The ask: Tell your Senators to oppose the Sam Clovis nomination because he doesn’t meet the qualifications of the job and because bigotry has no place in the highest ranks of the Department of Agriculture or anywhere else in government. If you live in Minnesota, Indiana, West Virginia, or North Dakota, it is especially important that you call Senator Klobuchar, Donnelly, Manchin, or Heitkamp, respectively. These are Democrats that should be standing in opposition with us, but have not yet publicly opposed him.


The issue: What Republicans are calling “tax reform” is not tax reform at all—it’s the Trump tax scam, AKA tax cuts for the wealthy and corporations paid for by taking away Medicaid, Medicare, and other basic services. Republicans will attempt to sell their tax plan in the vaguest possible terms. They know most people don’t know the ins and outs of the tax code and they think using vague terms like “tax cuts” will make people support their plan. Or—just as bad—that people won’t fight back against it. We can’t let that happen.

The ask: Tell your MoCs: not one penny in tax cuts for the rich and corporations. Since Congress first has to pass a budget resolution to pass the Trump tax scam, your MoCs should oppose any budget resolution that has reconciliation instructions to jam tax cuts through the Senate that are paid for with cuts to Medicaid, Medicare, or other critical spending.
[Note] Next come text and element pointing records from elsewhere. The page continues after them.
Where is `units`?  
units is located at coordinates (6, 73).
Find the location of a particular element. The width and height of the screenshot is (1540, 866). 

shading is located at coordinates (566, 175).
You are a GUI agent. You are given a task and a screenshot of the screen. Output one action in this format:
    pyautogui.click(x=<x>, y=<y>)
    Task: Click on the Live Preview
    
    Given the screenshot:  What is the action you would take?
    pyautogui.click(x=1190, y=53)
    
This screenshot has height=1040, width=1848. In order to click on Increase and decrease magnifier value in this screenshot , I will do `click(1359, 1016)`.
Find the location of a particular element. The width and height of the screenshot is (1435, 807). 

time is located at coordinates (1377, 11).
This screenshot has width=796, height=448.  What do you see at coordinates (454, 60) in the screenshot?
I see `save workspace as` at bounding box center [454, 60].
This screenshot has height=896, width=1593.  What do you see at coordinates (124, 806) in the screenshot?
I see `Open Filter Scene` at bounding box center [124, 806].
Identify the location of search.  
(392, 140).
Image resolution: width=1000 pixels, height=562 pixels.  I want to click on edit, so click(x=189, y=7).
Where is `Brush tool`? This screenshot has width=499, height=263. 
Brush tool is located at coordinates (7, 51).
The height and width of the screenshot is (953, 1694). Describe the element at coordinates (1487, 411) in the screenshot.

The issue: After the collapse of ACA repeal in July, Congress returns without clear direction of their next steps on health care. One highlight is the apparent return of regular order in the Senate, where the Health, Education, Labor and Pensions (HELP) Committee is holding four bipartisan hearings the weeks of September 4th and 11th. A group of governors has come out with a mixed-bag proposal for stabilizing the health insurance marketplace. Senators Graham and Cassidy are trying to create momentum for their disastrous repeal bill. And the Senate Parliamentarian ruled that Republicans only have until September 30 to use their FY17 reconciliation bill to repeal ACA, which could mean a renewed push from some members to beat the clock. 

The Ask: Tell your MoC that you support attempts, like the Senate HELP hearings, to improve health care through regular order and bipartisan cooperation. Check to see if your governor or insurance commissioner is testifying at those hearings, and track the coverage to see if your Senator is helpful or hurtful to progress. Ultimately, work to ensure that your MoC opposes any bill that hurts quality or access to health care, including an 11th hour push to resuscitate TrumpCare.